A person’s loss of smell could predict changes in regions of the brain important to detect Alzheimer’s disease and dementia, according to a study by researchers at the University of Chicago.

Co-authored by Professor Jayant M. Pinto, senior author of the study, the findings could prove significant for the more than 6 million Americans estimated to have Alzheimer’s disease for which there is no cure as yet.

Pinto and others studied 515 older adults over a long period of time and their findings could lead to smell-test screening to detect cognitive hearing earlier, a UChicago News report July 28, 2022, says.

“This study provides another clue to how a rapid decline in the sense of smell is a really good indicator of what’s going to end up structurally occurring in specific regions of the brain,” Pinto, a professor of surgery at the University who studies olfactory and sinus disease, is quoted saying in the report.

While the link between sense of smell and dementia has been known for a long time, Pinto and his team set out to detect if any changes in the brain coincided with loss of sense of smell and cognitive function.

“Our idea was that people with a rapidly declining sense of smell over time would be in worse shape – and more likely to have brain problems and even Alzheimer’s itself – than people who were slowly declining or maintaining a normal sense of smell,” said lead author Rachel Pacyna, a fourth-year medical student, in the news report.

Using data from Rush University’s Memory and Aging Project (MAP), Pinto and the team found changes in the brain linked to sense of smell loss.

“We were able to show that the volume and shape of grey matter in olfactory and memory-associated areas of the brains of people with rapid decline in their sense of smell were smaller compared to people who had less severe olfactory decline,” said Pinto.

Pinto hopes these findings could be used to examine brain tissue for markers of Alzheimer’s.

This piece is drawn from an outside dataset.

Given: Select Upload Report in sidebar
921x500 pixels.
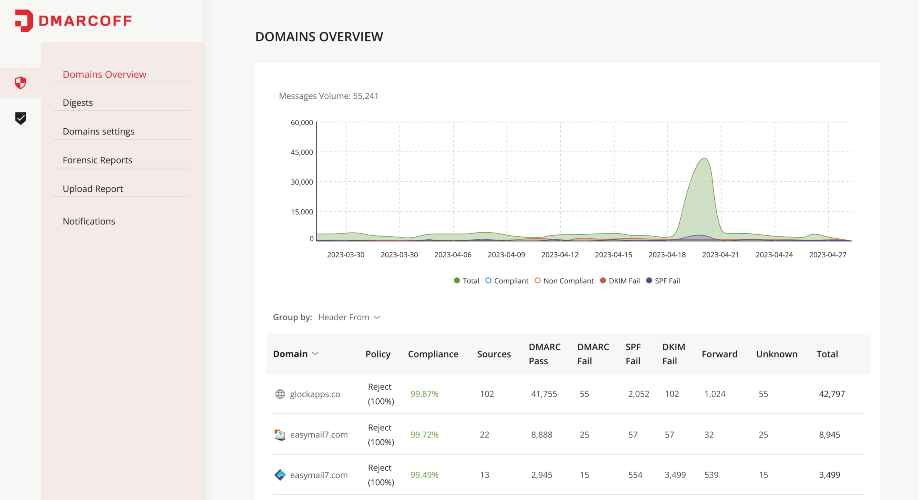Looking at the screenshot, I should pos(93,189).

He also hopes to study the effectiveness of using smell tests in clinics in order to track older adults for signs of early dementia, so that new treatments can be found.

Earlier studies helmed by Pinto have examined the sense of smell’s link to declining health in older adults. His 2014 paper revealed older adults with no sense of smell were three times more likely to die within five years, the UChicago News report said.